The researchers propose that capacity represents the maximal information encodable within a system. This metric allows for the comparison of specificity across diverse experimental setups and helps compute how physical parameters influence binding reliability.

The authors distinguish between shape coding, which relies on geometric features, and color coding, which refers to chemical binding properties. Shape coding exhibits sublinear off-target binding strength, whereas color coding follows a linear relationship.

The authors state that shape coding is superior because the strength of off-target binding is strongly sublinear for shape-based sites. This geometric property allows for higher information density compared to the linear scaling observed in chemical color-based systems.

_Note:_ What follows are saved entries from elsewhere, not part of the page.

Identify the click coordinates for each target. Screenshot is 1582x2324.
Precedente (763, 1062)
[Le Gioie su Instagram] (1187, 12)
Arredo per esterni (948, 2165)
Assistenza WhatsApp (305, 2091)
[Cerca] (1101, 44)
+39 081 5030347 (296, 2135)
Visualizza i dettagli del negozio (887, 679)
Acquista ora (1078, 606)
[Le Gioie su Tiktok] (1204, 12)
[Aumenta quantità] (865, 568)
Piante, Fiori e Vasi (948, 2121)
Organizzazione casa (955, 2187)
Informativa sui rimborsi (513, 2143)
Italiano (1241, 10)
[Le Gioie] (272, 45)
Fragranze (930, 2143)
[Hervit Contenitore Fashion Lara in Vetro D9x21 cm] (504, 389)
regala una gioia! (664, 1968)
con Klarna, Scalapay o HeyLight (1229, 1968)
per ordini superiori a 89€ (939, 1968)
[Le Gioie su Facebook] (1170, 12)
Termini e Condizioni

The researchers utilize this framework to compute how specificity changes with physical parameters. By applying this model, they determine the maximal information capacity for different interaction types and their combinations.

The study measures the strength of off-target binding relative to binding-site size. They find that shape-based interactions maintain lower off-target binding levels as site size increases compared to chemical color-based interactions.

The authors imply that combining different specificity mechanisms can lead to synergistic outcomes. This approach yields a capacity greater than the sum of the individual parts, suggesting new strategies for designing complex self-assembling systems.